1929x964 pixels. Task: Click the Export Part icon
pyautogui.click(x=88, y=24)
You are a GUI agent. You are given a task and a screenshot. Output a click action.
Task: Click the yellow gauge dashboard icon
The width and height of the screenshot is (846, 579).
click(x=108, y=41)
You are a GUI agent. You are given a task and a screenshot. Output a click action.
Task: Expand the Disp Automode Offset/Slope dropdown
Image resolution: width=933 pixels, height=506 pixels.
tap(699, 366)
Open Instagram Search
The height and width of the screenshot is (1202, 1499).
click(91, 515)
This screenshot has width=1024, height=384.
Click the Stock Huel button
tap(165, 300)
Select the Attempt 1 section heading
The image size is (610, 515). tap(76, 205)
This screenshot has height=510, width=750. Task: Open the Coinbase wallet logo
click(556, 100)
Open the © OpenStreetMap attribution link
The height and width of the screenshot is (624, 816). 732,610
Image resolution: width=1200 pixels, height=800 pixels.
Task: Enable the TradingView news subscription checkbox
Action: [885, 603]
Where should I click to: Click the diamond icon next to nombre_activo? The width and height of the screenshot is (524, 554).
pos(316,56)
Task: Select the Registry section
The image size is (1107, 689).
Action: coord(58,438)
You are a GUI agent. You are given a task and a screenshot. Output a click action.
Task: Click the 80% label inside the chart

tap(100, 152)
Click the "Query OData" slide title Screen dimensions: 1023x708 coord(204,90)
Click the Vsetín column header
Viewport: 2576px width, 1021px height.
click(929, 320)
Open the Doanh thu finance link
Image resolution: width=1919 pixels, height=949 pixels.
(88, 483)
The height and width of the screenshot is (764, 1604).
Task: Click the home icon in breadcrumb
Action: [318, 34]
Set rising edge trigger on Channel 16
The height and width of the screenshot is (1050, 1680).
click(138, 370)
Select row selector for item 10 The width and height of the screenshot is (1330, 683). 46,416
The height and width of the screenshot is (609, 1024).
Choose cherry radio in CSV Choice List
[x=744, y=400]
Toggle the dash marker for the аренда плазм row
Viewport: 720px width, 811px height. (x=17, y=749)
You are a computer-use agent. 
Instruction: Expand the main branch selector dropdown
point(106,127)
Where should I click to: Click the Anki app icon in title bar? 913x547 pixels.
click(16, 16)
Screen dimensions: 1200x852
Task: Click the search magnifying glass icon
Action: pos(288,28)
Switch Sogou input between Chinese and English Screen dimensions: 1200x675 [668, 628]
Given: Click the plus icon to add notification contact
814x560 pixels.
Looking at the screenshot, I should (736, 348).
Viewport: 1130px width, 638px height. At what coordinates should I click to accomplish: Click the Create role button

=====

### TASK DESCRIPTION
Look at the entries above. Then set all of them down again exactly.

### YOUR RESPONSE
1929x964 pixels. Task: Click the Export Part icon
pyautogui.click(x=88, y=24)
You are a GUI agent. You are given a task and a screenshot. Output a click action.
Task: Click the yellow gauge dashboard icon
The width and height of the screenshot is (846, 579).
click(x=108, y=41)
You are a GUI agent. You are given a task and a screenshot. Output a click action.
Task: Expand the Disp Automode Offset/Slope dropdown
Image resolution: width=933 pixels, height=506 pixels.
tap(699, 366)
Open Instagram Search
The height and width of the screenshot is (1202, 1499).
click(91, 515)
This screenshot has width=1024, height=384.
Click the Stock Huel button
tap(165, 300)
Select the Attempt 1 section heading
The image size is (610, 515). tap(76, 205)
This screenshot has height=510, width=750. Task: Open the Coinbase wallet logo
click(556, 100)
Open the © OpenStreetMap attribution link
The height and width of the screenshot is (624, 816). 732,610
Image resolution: width=1200 pixels, height=800 pixels.
Task: Enable the TradingView news subscription checkbox
Action: [885, 603]
Where should I click to: Click the diamond icon next to nombre_activo? The width and height of the screenshot is (524, 554).
pos(316,56)
Task: Select the Registry section
The image size is (1107, 689).
Action: coord(58,438)
You are a GUI agent. You are given a task and a screenshot. Output a click action.
Task: Click the 80% label inside the chart

tap(100, 152)
Click the "Query OData" slide title Screen dimensions: 1023x708 coord(204,90)
Click the Vsetín column header
Viewport: 2576px width, 1021px height.
click(929, 320)
Open the Doanh thu finance link
Image resolution: width=1919 pixels, height=949 pixels.
(88, 483)
The height and width of the screenshot is (764, 1604).
Task: Click the home icon in breadcrumb
Action: [318, 34]
Set rising edge trigger on Channel 16
The height and width of the screenshot is (1050, 1680).
click(138, 370)
Select row selector for item 10 The width and height of the screenshot is (1330, 683). 46,416
The height and width of the screenshot is (609, 1024).
Choose cherry radio in CSV Choice List
[x=744, y=400]
Toggle the dash marker for the аренда плазм row
Viewport: 720px width, 811px height. (x=17, y=749)
You are a computer-use agent. 
Instruction: Expand the main branch selector dropdown
point(106,127)
Where should I click to: Click the Anki app icon in title bar? 913x547 pixels.
click(16, 16)
Screen dimensions: 1200x852
Task: Click the search magnifying glass icon
Action: pos(288,28)
Switch Sogou input between Chinese and English Screen dimensions: 1200x675 [668, 628]
Given: Click the plus icon to add notification contact
814x560 pixels.
Looking at the screenshot, I should (736, 348).
Viewport: 1130px width, 638px height. At what coordinates should I click to accomplish: Click the Create role button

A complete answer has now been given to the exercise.